**TASK DETAILS:** Identify every line in the records below that contains the word "agent", and copy each of those lines.

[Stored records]

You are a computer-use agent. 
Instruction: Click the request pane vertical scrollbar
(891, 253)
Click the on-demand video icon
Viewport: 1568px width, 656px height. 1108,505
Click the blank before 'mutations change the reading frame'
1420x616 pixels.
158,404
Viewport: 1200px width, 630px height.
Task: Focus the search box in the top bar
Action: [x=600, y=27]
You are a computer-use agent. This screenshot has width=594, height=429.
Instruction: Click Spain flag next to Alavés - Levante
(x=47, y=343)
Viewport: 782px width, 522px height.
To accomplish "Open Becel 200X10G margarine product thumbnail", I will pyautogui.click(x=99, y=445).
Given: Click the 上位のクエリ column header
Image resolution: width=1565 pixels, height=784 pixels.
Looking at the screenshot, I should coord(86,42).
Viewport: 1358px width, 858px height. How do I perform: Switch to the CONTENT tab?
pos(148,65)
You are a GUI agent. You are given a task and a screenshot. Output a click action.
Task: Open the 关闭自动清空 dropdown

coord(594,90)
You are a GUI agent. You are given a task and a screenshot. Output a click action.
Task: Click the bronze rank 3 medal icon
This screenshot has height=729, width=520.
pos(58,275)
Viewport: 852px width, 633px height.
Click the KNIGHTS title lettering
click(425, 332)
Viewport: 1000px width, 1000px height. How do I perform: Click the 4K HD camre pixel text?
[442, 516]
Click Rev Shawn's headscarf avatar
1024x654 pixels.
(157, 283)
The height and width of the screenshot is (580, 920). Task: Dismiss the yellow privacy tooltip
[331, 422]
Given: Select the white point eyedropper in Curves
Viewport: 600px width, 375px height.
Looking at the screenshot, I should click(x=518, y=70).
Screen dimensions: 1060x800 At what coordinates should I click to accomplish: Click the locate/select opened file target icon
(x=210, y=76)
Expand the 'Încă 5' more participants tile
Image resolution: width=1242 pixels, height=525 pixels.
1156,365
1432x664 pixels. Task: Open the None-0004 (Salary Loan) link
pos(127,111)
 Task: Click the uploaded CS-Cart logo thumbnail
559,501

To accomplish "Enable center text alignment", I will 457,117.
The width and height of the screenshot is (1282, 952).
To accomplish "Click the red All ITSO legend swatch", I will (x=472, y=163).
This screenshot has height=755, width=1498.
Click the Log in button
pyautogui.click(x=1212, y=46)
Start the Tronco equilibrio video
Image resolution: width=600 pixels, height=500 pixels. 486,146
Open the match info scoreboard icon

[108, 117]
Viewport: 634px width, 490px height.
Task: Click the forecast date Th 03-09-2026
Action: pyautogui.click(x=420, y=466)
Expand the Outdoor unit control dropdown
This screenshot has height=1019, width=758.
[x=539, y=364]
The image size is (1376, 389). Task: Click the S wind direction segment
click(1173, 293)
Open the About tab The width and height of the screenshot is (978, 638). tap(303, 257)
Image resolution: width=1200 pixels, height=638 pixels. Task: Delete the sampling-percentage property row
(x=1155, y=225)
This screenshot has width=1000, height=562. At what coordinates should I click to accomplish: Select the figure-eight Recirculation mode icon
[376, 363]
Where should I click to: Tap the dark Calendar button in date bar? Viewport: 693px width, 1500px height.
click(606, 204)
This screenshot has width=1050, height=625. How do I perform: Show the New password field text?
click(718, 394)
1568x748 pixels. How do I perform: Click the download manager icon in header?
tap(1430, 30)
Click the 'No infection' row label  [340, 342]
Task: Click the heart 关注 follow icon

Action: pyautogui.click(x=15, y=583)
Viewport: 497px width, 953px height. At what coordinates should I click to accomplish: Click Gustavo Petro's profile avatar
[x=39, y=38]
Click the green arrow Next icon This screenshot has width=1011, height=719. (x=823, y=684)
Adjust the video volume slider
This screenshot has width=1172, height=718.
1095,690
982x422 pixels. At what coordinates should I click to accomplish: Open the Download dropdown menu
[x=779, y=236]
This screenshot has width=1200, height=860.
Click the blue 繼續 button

**RESULT FOR THIS TASK:**
You are a computer-use agent. 
You are a computer-use agent. This screenshot has width=594, height=429.
You are a GUI agent. You are given a task and a screenshot. Output a click action.
You are a GUI agent. You are given a task and a screenshot. Output a click action.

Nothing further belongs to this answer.